PARENTS are making contingency plans as more schools close after reporting Covid-19 cases.
Mother of two LH Teoh, 38, is one of those who is well prepared as she quit her job in the banking sector last year to focus on her children’s education during the pandemic.
This enabled her to cope when her daughter’s private school closed after a few classmates tested positive for Covid-19 last week.
“Quitting my job was a tough decision. I was left with not many options because I wanted to help my children cope with online learning, ” she said.
Teoh is happy with her Year One daughter’s school which conducts online classes successfully.
“I am satisfied with my daughter’s school even though I still have to guide her during online lessons, ” she said, adding that her son, who is in a government school, was learning at home too as her daughter had been in close contact with pupils who tested positive for the coronavirus.
“My son’s school did a much better job with online learning earlier this year and I am optimistic that this will continue if schools are closed again, ” said Teoh.
It was earlier reported that 19 schools in the Petaling District were closed due to the emergence of Covid-19 clusters.
Dr K. Suhana, who is a full-time university lecturer, is required to be on site five days a week.
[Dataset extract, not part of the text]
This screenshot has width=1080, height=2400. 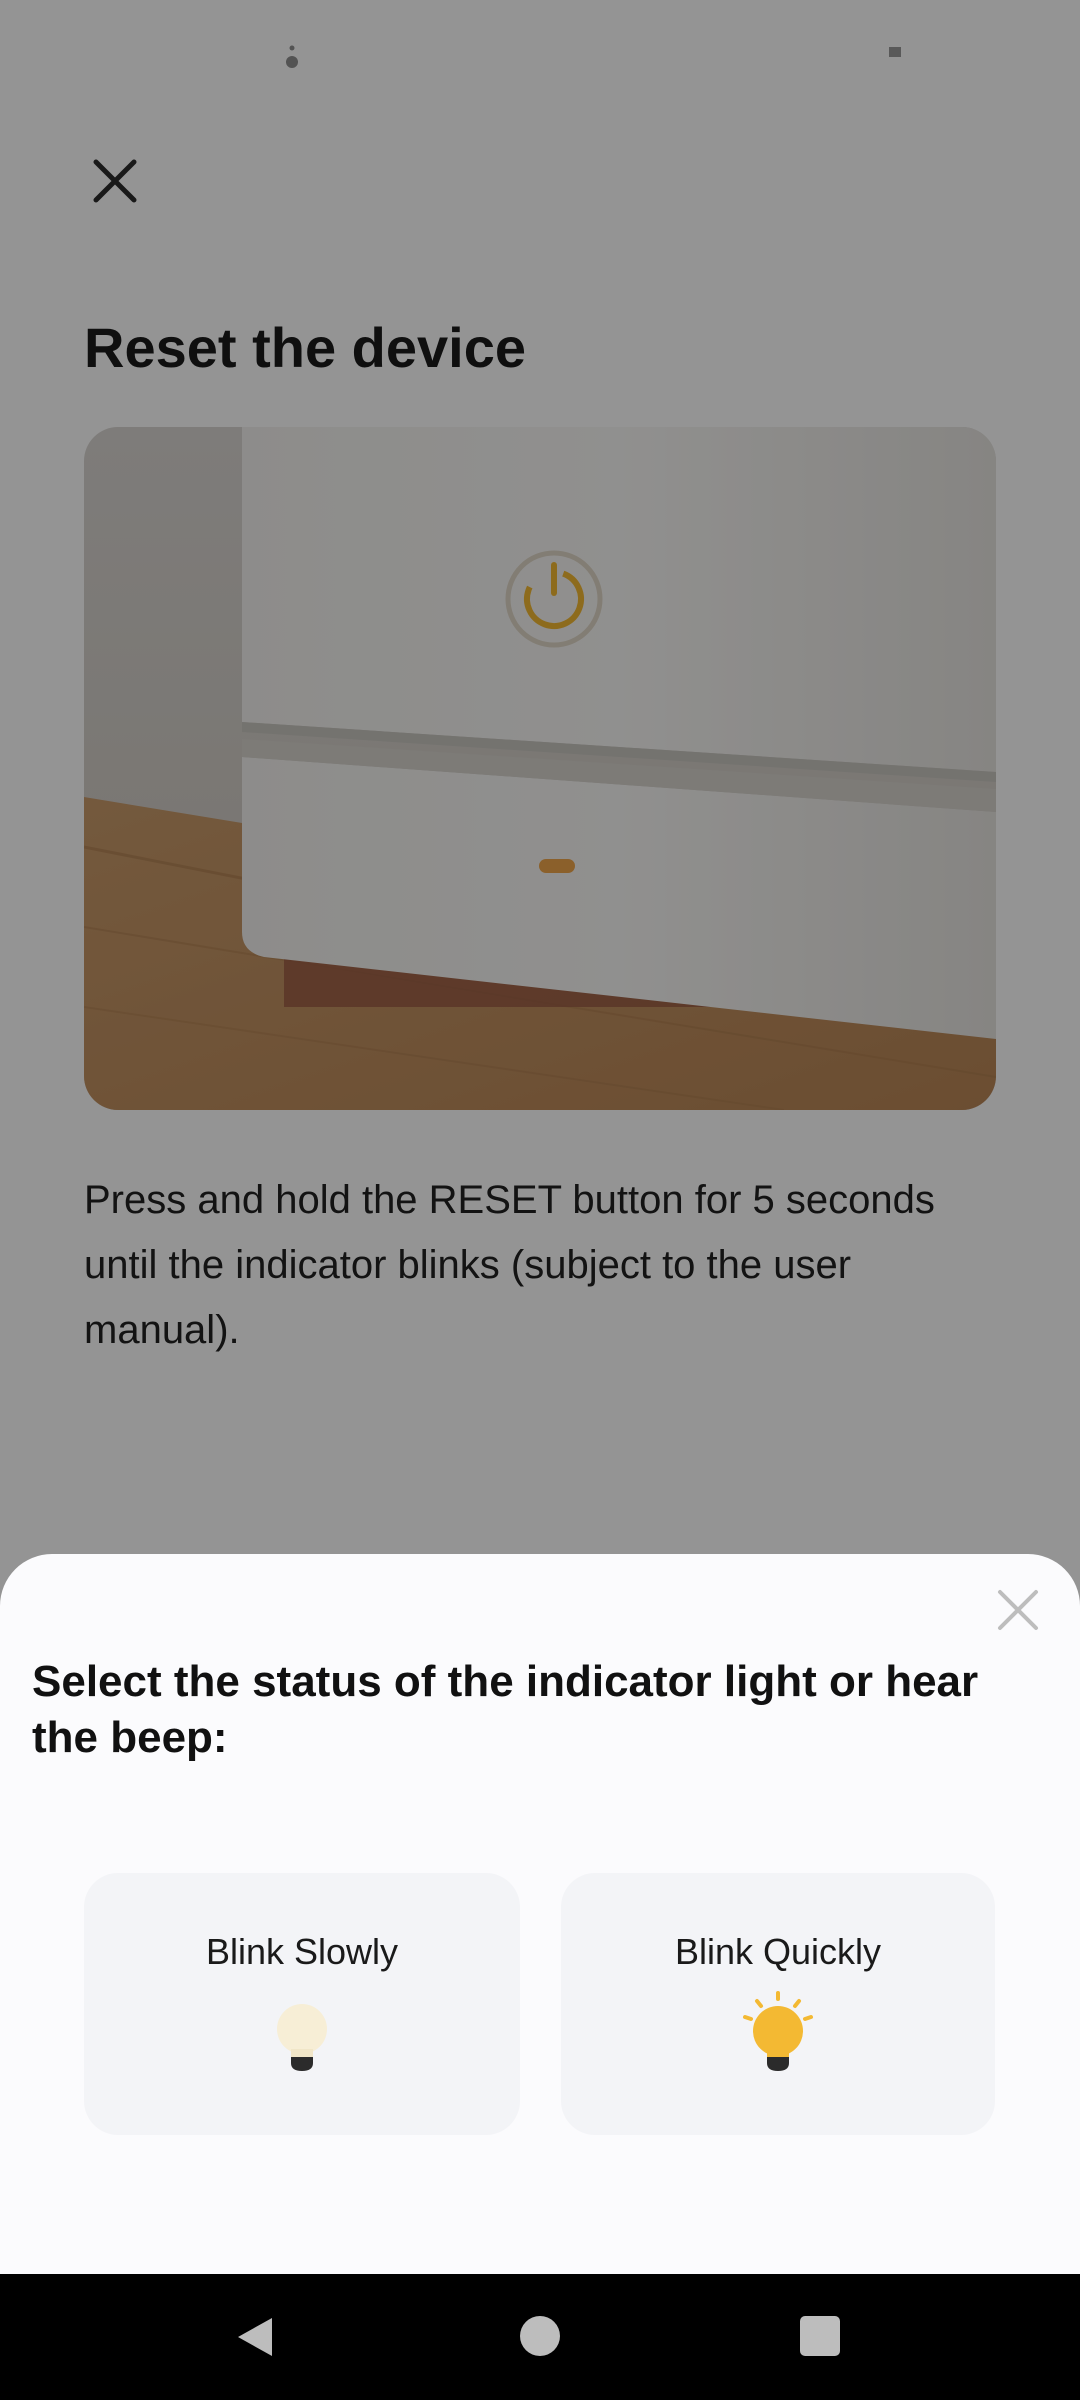 What do you see at coordinates (1018, 1610) in the screenshot?
I see `close-icon` at bounding box center [1018, 1610].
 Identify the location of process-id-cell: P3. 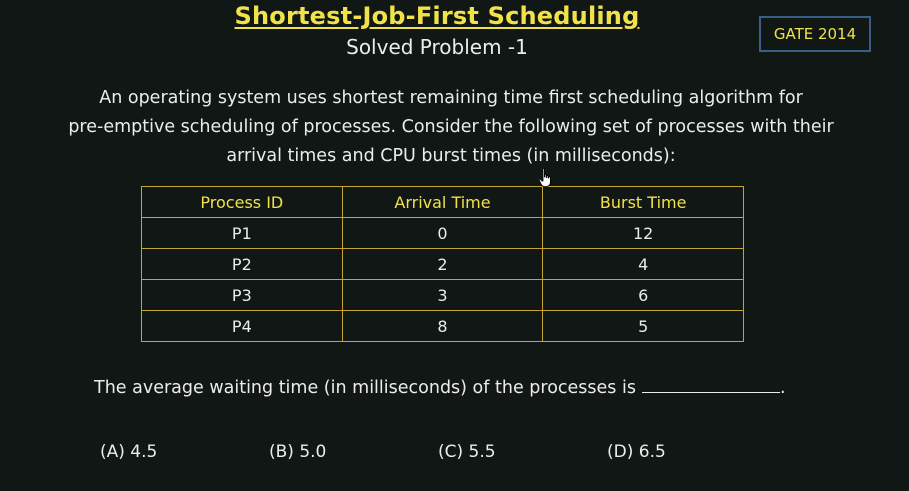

She hoped her organisation would allow her to work off-site for at least twice a week, especially if the schools closed, so she could monitor her nine- and 10-year-old sons more effectively.
When schools were closed, she had to prepare breakfast and lunch for her sons in the morning before rushing to work. She taught them to use the laptop for their online lessons and gave them a smartphone for emergencies.
Suhana is fortunate to have a neighbour who checks on them at lunchtime to make sure they have eaten their meal and completed their schoolwork.
“If there is another lockdown, I will need to return to that routine, ” she said.
Single mother Racheal Maria, 42, has three schoolgoing children and fears another disruption in their studies if schools were closed.
“During the last lockdown, only one teacher conducted online lessons for my 14-year-old son.
“The rest just gave homework, without teaching. The same goes for my two other children who are in primary school.
“They did not have any lessons. I am worried about their studies, ” said Racheal.
Although Dr Hazfaneza Ab Halim said online learning was not as effective as physical lessons, especially for younger children, schools would have to close if Covid-19 cases continued to increase.
“Their grandmother would once again have to help my children with their online lessons, ” said the mother of three.
Federation of School Bus Associations of Malaysia president Amali Munif Rahmat said since the pandemic last year, about 40% of drivers had left the job.
He said any large-scale closure of schools would have a ripple effect.
“Most parents in the middle- income group are sending their children to school themselves.
“Another lockdown will ‘kill’ our industry.
“I hope the government understands the importance of our industry and classifies us as essential services so school bus drivers can be given incentives and other forms of aid, ” said Amali Munif.